観光都市の安全を考える

2016年8月16日 16時09分 | カテゴリー: 子どもと人権, 憲法・平和・社会, 映画・オペラ・おたのしみ

ザルツブルク市内のミラベル庭園にて

ザルツブルク市内のミラベル庭園にて

夏の休暇でザルツブルク音楽祭に来ています。1年ぶりのザルツブルクでいくつか気がついたことがあります。

コンサート会場やオペラハウスが集中する劇場街に警官が増えたこと。警備要員なのか、ヨーロッパ各地でのテロ頻発を警戒してのことだろうと思います。数年前にはオペラ観劇に来たメルケル首相夫妻に遭遇したことがありますが、世界中からセレブや要人も含めて観光客が集まる場所だけに当然かもしれません。

ホール内の案内係員も増えました。お客に座席の位置を教えたり、席まで案内したり化粧室の場所を教えたりする人。今年は数が増え、しかもその多くが若い女性になりました。昨年まではほとんどと言っていいほど男性でした。日本では若い女性が当たり前ですが、なぜ変わったのかはわかりません。

ムスリムの服装をした人を見なくなりました。イスラム圏は地続きなのでヨーロッパのどこに行っても家族で旅行しているらしい人びとに会うのですが、今年はそういう人を見かけません。

私のような気楽な観光客の知らないところで、少数者を排除するまちづくりが進行していないか、注意深く気をつけていないと見逃してしまいそうです。

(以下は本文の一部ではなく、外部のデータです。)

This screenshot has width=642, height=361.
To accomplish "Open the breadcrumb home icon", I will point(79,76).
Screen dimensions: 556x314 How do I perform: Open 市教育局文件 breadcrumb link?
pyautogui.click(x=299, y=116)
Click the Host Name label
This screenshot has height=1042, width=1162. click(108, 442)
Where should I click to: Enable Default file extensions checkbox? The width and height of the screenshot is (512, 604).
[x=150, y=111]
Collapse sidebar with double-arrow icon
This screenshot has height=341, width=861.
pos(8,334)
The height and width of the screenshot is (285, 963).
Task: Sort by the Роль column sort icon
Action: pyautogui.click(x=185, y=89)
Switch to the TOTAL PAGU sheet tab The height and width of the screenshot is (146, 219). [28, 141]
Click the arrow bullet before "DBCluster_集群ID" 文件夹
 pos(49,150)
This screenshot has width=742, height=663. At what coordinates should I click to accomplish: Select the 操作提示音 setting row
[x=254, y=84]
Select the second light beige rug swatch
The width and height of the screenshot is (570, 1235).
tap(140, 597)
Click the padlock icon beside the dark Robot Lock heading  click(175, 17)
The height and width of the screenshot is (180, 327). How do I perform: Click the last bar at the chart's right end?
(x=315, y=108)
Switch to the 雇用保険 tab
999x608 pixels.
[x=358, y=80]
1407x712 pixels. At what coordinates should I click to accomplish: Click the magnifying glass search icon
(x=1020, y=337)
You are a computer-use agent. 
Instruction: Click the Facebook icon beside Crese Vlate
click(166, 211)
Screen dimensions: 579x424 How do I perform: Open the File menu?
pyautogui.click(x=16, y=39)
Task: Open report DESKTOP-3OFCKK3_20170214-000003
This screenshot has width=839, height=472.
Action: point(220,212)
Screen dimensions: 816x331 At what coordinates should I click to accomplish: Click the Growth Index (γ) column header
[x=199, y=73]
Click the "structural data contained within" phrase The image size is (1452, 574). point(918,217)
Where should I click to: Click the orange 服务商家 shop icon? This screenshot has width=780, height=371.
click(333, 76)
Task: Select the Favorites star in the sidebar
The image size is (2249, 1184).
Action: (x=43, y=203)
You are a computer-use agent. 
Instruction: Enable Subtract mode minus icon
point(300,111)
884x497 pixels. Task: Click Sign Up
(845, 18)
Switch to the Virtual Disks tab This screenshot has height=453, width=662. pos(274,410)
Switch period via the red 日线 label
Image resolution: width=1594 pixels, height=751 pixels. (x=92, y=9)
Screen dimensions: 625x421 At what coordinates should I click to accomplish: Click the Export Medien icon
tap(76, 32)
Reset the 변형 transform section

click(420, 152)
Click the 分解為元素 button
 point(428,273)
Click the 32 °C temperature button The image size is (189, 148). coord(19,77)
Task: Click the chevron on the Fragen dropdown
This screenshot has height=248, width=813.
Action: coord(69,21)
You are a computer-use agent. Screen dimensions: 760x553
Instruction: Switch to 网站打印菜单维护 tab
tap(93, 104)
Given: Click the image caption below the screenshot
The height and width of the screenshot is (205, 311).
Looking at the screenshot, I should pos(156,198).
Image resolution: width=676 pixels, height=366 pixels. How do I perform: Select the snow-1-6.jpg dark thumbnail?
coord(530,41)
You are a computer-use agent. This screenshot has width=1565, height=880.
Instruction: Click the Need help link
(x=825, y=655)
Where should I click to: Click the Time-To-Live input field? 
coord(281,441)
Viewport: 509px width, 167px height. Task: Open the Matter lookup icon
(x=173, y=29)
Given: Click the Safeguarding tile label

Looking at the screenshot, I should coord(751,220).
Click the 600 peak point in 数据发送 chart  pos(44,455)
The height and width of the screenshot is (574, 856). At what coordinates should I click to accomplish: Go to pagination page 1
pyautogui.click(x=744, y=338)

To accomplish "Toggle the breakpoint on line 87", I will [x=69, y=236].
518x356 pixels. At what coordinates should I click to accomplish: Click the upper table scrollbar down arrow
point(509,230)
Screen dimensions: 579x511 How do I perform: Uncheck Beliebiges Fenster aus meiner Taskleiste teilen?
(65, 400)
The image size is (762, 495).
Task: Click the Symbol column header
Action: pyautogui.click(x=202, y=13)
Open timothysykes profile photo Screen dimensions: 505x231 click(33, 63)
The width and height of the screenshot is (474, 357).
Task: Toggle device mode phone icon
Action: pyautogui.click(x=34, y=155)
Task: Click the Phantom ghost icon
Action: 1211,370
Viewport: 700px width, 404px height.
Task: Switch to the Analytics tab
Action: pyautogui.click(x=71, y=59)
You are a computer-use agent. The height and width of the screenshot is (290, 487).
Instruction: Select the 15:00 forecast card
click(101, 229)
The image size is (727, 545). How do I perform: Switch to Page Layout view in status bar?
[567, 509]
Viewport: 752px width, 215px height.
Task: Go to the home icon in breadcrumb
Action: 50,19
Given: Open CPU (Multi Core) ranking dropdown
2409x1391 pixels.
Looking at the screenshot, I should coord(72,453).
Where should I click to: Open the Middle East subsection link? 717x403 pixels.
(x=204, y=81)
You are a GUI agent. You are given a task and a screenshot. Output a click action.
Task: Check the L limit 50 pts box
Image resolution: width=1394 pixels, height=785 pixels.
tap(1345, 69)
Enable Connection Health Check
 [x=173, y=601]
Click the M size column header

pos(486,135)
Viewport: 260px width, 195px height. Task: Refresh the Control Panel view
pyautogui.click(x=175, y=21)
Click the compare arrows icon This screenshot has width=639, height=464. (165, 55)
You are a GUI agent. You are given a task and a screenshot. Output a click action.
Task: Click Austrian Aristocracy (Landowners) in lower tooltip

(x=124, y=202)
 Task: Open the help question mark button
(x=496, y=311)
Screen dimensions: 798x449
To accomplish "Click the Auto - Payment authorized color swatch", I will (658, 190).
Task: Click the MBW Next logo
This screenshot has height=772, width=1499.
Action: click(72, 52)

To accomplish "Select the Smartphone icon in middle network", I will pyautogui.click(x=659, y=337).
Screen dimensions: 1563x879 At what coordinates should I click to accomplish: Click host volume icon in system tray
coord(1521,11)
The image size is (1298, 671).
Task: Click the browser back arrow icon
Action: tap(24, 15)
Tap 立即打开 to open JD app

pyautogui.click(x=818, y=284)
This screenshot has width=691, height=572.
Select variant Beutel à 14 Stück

リオ五輪に沸く世界が注目する、次の開催都市トーキョー。2020五輪があってもなくても、東京は安全な都市でなければなりませんが、その手法としてマイノリティー排除策をとるのは間違っています。少数者が共に暮らすまちこそ安全な都市だと証明する機会になれば、五輪を開催する意味があるというものです。